Calculating the ROI – Without Mitigation
The risk without mitigation is easy to determine – it’s the current state.

For example, imagine you realize that your administrative access to Azure AD, AWS and GCP are respective to their built-in privileged access controls, but the compute and storage services in AWS and GCP do not have those same conditional access policies or multi-factor authentication (MFA).

What would it take for you to react to a breach of access that a privileged access tool would have prevented? This would include costs like:

  • The reactive effort, time and resources to stop the breach (i.e., recover)
  • Analysis of breach, including value of data loss (i.e., root cause analysis)
  • Improvements in UEBA, ZeroTrust, training, etc. (i.e., prevention)
  • Potential legal and regulatory consequences and loss of trust / downward C-SAT (i.e., fallout)

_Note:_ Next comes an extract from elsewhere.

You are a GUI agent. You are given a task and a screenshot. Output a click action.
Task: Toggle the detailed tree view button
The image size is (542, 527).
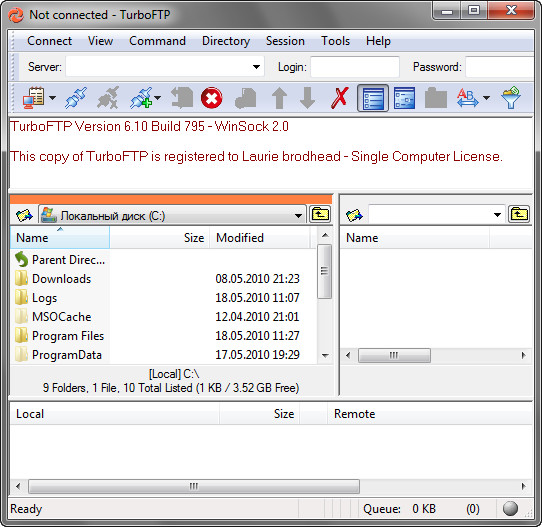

All of this would give you the cost of risk without mitigation. Let’s use an easy figure of $100k per incident. Depending on your business or service, the probability of cyberthreats may include ransomware attacks, data theft and disruption of services to perform or abilities to earn revenue. Let’s say that one of each per year – so a total of $300k per year.

Calculating the ROI – With Mitigation
Now, to determine risk with mitigation, you first need to understand cost of mitigation. Let’s use risk to privileged access to assets, whether domain controller, Cloud services, network devices or even documents or file-sharing services that contain intellectual property information. So, you inquire of a vendor regarding their capabilities. They quote you $100k for a ull suite per year and $100k to implement the solution. The total cost may include:

  • License cost (annual)
  • Implementation (one-time)
  • Training (one-time)
  • Operational (annual)

Additional costs would include $50k for training and $50k operations, so $300k total of the cost for year one, but $100k annual from Year 2 and onwards.

Let’s assume that the tooling, in this scenario, would prevent data theft and ransomware attack by 99%, but perhaps only 20% of disruption of services. Let’s tally that as:

  • Ransomware attacks – $1k
  • Data theft – $1k
  • Disruption of services – $80k

Putting It All Together
In summary, we have:

  • Risk without mitigation: $300k
  • Risk with mitigation: $82k
  • Cost of mitigation: $300k

Let’s plug our figures into the ROI formula, which now shows:
ROI Year 1 = ($300k – 82k) / $300k
ROI = 73%

The percentage of this example ROI shows the effectiveness of moving forward with the risk mitigation strategy just for Year 1. The following ROI for Years 2 and onwards shows:
ROI Years 2+ = ($300k – $82k) / $150k
ROI Years 2+ = 140%

So, year one risk mitigation demonstrates 73% effectiveness, while Years 2 and onward show the migration of risk (i.e., risk aversion) of the investment to the tune of nearly double the benefit!

Again, a no brainer to proceed.

Showing this type of quantification of cyber risk aversion to the overall business or service articulates the request in terms your chief financial officer (CFO) will clearly see as a necessary investment worth funding year to year.